Dalam situasi yang semakin memanas, Luvi berlari ke depan barisan, membantu seorang mahasiswa yang terluka setelah dihantam oleh aparat. Meskipun tubuhnya sendiri hampir kehabisan tenaga, Luvi berhasil menyeret mahasiswa itu ke tempat aman, lalu kembali ke garis depan untuk bertahan.
Hujan dan Pertempuran di Gedung Pemerintahan
Di luar gedung pemerintahan, di mana ribuan mahasiswa dari berbagai kampus berkumpul, hujan turun semakin deras. Genangan air di jalanan mulai semakin dalam, tetapi itu tidak menghentikan para mahasiswa untuk terus berkumpul dan menyuarakan tuntutan mereka. Gedung-gedung pemerintahan yang megah kini tampak suram di bawah guyuran hujan, seperti simbol kekuatan yang semakin kehilangan kendali.
Yudi dan Luvi, setelah berhasil meloloskan diri dari bentrokan di jalur masing-masing, bertemu kembali di depan gedung pemerintahan. Wajah mereka lelah, tubuh mereka penuh luka, tetapi mata mereka tetap menyala dengan semangat yang tak padam.
“Kita udah sampai di sini,” kata Yudi sambil menatap kerumunan besar mahasiswa yang berkumpul. “Kita nggak bisa mundur lagi.”
Luvi mengangguk setuju, meskipun hujan membuat tubuhnya menggigil. “Ini pertarungan terakhir kita. Apa pun yang terjadi, kita harus bertahan.”
Tiba-tiba, aparat keamanan yang berjaga di sekitar gedung mulai bergerak maju. Mereka membawa tameng dan senjata, sementara gas air mata kembali ditembakkan ke arah kerumunan mahasiswa yang semakin padat. Hujan yang deras membuat asap gas air mata terasa lebih menyengat, dan dalam waktu singkat, situasi berubah menjadi kacau.
“Bentuk barisan!” teriak Yudi di bawah hujan, memberi isyarat kepada mahasiswa untuk membentuk barikade. Mereka menggunakan tameng darurat yang terbuat dari kayu dan kain, berusaha melindungi diri dari serangan aparat.
Di tengah hujan dan kabut gas air mata, bentrokan terakhir pecah. Aparat keamanan terus merangsek maju, memukuli mahasiswa dengan tongkat mereka, sementara para mahasiswa berusaha bertahan dengan apa yang mereka miliki. Beberapa mahasiswa jatuh, terpeleset di tanah yang licin dan berlumpur, tetapi mereka terus bangkit, saling membantu untuk tetap berdiri.
Teriakan dan suara benturan terdengar di mana-mana, bercampur dengan suara hujan yang semakin deras.

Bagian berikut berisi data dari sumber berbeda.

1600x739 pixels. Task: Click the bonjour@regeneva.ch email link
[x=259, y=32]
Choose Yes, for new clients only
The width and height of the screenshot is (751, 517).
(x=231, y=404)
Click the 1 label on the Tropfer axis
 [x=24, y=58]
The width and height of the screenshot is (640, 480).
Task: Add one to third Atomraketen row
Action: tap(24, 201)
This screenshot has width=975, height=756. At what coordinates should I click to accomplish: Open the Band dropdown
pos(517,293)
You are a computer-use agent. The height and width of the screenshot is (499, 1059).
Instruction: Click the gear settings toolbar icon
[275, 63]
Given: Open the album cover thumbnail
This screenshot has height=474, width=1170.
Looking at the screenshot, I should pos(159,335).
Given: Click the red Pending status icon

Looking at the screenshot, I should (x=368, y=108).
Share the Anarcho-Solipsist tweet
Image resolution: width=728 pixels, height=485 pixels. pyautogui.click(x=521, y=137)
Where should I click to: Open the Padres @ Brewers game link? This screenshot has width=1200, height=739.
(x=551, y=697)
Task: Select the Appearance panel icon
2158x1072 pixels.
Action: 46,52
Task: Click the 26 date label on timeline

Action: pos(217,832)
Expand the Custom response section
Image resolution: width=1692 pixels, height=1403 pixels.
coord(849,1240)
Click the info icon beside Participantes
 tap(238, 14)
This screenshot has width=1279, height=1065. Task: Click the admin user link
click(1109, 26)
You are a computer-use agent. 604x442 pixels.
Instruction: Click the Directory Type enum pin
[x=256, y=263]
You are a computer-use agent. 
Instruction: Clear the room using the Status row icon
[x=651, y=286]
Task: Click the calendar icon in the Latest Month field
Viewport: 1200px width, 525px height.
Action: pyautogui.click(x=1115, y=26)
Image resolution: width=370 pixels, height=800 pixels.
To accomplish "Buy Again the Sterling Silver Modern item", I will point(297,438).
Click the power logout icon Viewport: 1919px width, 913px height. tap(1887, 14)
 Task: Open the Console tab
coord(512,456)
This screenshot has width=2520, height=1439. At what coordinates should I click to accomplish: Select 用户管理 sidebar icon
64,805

Yudi dan Luvi, meskipun terluka, tetap berada di garis depan, memimpin mahasiswa lain untuk tetap bertahan. Mereka tahu bahwa jika mereka mundur sekarang, seluruh perjuangan ini akan sia-sia.
“Ini bukan tentang kita lagi,” teriak Luvi sambil mengangkat tangannya tinggi, meskipun tubuhnya hampir tak kuat lagi. “Ini tentang masa depan kita semua!”
Hujan terus turun, membasahi tubuh-tubuh yang lelah, tetapi perlawanan tetap berlanjut. Di bawah guyuran hujan, mahasiswa-mahasiswa itu bertarung untuk hak-hak mereka, sementara aparat pemerintah terus berusaha membungkam mereka.